EXCERPT PROVIDED:
———

Hi guys, here is the link from Romanian site espressoman.ro where you can see the difference between the gaggia classic and gaggia classic 2015 http://www.espressoman.ro/espressor-gaggia-classic-2015-review/. There is a clip there when you can see also the live comparison between shots and capucinos.


----------



## Borgeklungerbo

Prusev71 said:


> Hi guys, here is the link from Romanian site espressoman.ro where you can see the difference between the gaggia classic and gaggia classic 2015 http://www.espressoman.ro/espressor-gaggia-classic-2015-review/. There is a clip there when you can see also the live comparison between shots and capucinos.


This is quite great if you use chrome translate plug-in.


----------



## LondonDynaslow

There are lots of these threads so I'm not sure where to put mine but it says 1425W and made in Italy in June 2006.. I should know that anyway because had it since then


----------



## L&R

One of the first produced 91 or so , I am not sure about the production year, still working and in great condition.

———

DATA PROVIDED:
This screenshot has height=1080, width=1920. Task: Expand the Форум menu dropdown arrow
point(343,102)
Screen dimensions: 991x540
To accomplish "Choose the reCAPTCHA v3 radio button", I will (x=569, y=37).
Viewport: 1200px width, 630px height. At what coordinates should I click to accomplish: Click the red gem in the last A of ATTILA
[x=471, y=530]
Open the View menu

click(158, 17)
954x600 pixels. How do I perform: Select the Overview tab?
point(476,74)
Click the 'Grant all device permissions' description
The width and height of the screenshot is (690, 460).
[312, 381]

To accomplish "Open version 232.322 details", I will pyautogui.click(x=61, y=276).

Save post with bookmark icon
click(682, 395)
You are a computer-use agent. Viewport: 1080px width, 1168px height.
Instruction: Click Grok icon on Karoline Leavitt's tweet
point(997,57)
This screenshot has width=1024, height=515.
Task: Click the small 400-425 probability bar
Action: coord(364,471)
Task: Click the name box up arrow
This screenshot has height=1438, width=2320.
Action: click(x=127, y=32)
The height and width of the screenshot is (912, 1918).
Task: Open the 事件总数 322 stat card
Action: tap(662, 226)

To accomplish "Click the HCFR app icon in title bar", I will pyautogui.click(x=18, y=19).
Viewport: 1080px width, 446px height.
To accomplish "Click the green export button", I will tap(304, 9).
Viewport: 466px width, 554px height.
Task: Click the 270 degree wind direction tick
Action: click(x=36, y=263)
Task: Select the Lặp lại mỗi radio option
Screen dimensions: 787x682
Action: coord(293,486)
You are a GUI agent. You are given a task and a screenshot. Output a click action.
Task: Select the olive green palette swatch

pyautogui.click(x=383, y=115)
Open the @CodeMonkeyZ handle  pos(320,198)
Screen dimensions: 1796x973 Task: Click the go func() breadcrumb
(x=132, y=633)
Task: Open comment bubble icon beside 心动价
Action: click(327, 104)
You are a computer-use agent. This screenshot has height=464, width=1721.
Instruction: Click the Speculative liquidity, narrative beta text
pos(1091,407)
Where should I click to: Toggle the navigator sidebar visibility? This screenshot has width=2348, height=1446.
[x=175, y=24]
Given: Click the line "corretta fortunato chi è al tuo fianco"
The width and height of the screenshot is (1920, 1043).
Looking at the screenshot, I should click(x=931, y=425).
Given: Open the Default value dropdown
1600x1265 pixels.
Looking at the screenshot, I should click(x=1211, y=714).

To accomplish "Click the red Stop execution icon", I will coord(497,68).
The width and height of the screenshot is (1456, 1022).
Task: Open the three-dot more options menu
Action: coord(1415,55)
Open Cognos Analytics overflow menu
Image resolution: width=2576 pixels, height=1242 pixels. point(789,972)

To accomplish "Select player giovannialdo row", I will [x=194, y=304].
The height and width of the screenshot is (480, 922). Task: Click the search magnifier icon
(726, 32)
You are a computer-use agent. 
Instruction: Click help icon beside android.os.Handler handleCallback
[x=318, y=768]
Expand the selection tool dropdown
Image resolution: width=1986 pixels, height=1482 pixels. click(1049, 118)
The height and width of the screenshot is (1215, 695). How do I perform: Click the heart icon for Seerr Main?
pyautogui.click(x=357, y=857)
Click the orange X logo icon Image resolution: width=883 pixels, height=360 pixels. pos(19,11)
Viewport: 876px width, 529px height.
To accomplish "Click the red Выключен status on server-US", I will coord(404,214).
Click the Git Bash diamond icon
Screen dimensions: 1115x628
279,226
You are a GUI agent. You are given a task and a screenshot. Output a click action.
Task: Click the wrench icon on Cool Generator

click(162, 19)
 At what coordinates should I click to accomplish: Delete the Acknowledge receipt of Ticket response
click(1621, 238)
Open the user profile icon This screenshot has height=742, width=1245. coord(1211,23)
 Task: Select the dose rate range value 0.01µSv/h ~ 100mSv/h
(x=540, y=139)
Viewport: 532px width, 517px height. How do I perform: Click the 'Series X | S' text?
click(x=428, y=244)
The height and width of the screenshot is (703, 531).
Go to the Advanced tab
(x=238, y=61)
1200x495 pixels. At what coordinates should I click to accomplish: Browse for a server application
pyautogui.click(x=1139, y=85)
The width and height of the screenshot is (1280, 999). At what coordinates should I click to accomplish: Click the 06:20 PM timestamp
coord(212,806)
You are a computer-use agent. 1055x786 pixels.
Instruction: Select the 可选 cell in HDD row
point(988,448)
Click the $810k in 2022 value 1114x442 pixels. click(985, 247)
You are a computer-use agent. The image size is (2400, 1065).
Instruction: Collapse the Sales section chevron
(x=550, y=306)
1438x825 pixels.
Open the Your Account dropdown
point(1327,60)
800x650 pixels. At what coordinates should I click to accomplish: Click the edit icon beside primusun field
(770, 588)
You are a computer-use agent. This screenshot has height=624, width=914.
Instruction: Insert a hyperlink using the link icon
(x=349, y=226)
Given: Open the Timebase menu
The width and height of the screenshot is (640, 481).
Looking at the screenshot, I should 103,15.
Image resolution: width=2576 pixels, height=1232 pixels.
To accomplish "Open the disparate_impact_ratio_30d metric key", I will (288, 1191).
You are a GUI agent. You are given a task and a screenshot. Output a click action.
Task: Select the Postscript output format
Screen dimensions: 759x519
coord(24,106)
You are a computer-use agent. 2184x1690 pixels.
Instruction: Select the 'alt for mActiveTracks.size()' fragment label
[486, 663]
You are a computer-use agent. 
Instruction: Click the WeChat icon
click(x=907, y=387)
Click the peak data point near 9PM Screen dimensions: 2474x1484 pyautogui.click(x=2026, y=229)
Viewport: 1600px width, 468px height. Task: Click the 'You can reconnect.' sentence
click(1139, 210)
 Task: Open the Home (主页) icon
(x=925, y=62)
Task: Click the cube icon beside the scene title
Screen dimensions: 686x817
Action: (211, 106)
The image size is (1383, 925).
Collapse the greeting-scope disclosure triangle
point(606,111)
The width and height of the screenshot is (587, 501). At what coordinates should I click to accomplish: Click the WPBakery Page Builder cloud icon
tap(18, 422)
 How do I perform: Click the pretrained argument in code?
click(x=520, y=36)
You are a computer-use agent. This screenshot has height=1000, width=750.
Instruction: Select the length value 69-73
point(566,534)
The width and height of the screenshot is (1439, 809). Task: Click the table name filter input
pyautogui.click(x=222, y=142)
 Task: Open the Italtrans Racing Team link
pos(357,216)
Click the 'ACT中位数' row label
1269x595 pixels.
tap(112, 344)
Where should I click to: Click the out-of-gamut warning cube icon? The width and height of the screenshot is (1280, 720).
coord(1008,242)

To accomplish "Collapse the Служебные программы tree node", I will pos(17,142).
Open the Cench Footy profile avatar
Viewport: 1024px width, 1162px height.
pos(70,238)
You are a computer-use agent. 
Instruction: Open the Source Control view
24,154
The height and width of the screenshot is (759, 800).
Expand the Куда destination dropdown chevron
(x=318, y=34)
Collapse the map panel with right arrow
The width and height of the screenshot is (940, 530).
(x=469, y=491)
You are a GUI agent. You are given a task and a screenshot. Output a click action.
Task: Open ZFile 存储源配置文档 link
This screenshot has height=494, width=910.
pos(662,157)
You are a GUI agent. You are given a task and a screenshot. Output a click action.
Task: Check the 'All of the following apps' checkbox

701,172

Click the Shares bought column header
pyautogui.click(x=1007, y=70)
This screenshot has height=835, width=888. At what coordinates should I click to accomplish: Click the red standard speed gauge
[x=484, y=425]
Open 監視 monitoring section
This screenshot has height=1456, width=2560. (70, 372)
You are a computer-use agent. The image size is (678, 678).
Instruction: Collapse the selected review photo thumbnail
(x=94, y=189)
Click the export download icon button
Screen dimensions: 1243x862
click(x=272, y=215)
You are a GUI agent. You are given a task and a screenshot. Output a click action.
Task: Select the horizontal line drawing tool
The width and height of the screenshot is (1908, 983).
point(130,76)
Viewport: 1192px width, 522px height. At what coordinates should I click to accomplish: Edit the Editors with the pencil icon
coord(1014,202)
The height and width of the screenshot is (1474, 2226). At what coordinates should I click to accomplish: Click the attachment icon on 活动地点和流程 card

———

INSTRUCTION:
Please reproduce the Gaggia Classic thread word for word, taking everything from "## Borgeklungerbo" down to "chrome translate plug-in.". The items were drawn from a source other than the Gaggia Classic thread.

SOLUTION FOR THIS EXERCISE:
## Borgeklungerbo

Prusev71 said:


> Hi guys, here is the link from Romanian site espressoman.ro where you can see the difference between the gaggia classic and gaggia classic 2015 http://www.espressoman.ro/espressor-gaggia-classic-2015-review/. There is a clip there when you can see also the live comparison between shots and capucinos.


This is quite great if you use chrome translate plug-in.